(Saved data entries)

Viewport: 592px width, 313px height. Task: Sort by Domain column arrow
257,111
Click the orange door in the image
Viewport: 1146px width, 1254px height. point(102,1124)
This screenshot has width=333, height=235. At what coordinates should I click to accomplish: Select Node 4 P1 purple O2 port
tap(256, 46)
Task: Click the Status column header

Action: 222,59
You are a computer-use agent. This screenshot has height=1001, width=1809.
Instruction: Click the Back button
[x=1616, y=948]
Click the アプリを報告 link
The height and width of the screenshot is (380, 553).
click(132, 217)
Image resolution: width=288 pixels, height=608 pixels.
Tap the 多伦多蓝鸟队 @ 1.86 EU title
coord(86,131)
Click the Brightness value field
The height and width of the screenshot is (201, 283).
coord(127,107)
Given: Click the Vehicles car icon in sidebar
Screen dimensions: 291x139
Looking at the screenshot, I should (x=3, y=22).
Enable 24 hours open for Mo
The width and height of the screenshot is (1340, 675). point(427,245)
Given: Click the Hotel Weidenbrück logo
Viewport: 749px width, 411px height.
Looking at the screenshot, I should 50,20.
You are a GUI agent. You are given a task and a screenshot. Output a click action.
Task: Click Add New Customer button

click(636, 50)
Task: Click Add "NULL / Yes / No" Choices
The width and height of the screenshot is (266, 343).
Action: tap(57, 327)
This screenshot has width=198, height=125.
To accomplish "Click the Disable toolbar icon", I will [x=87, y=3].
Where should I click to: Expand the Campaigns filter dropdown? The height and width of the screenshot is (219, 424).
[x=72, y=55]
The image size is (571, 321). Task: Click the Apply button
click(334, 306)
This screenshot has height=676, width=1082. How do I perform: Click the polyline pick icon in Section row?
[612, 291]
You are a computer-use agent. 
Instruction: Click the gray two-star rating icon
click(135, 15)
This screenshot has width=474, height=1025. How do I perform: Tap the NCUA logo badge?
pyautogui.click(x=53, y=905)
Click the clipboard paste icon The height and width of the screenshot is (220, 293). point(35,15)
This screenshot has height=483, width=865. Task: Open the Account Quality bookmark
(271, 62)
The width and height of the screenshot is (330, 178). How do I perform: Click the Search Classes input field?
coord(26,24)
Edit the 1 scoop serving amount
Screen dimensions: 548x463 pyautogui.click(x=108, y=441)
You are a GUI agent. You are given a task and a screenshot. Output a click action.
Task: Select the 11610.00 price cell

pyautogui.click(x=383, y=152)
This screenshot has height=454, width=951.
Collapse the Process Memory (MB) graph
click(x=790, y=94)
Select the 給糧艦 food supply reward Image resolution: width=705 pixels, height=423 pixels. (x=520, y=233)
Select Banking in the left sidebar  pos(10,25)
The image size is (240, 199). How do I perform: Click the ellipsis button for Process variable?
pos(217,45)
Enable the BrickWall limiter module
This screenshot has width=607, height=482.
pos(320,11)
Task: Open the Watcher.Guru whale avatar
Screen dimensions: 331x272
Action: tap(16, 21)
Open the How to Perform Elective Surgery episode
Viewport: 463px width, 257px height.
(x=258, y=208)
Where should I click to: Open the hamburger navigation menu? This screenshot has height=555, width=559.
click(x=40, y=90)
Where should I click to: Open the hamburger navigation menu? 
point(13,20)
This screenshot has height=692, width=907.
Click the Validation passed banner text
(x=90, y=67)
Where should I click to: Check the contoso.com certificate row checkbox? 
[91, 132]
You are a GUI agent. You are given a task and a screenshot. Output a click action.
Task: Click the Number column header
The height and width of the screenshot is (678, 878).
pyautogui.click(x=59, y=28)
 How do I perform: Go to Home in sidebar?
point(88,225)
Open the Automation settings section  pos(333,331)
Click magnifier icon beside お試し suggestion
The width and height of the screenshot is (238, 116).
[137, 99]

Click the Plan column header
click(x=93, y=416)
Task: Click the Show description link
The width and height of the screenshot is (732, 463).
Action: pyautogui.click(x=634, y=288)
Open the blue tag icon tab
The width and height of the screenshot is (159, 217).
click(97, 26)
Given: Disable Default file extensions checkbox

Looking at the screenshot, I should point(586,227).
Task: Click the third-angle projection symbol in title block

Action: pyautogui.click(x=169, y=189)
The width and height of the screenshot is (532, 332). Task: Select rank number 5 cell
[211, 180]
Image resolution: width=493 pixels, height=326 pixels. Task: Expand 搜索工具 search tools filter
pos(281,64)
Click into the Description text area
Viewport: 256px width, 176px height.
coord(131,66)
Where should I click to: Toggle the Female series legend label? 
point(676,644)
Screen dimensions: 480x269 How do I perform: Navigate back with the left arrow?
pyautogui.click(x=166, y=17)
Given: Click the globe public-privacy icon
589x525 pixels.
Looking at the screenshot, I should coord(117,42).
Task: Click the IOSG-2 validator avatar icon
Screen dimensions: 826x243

* [TASK DETAILS] For each line above that contains the word "computer", give the line as it is written.

* [SOLUTION TO THIS TASK]
You are a computer-use agent. This screenshot has height=1001, width=1809.
You are a computer-use agent. 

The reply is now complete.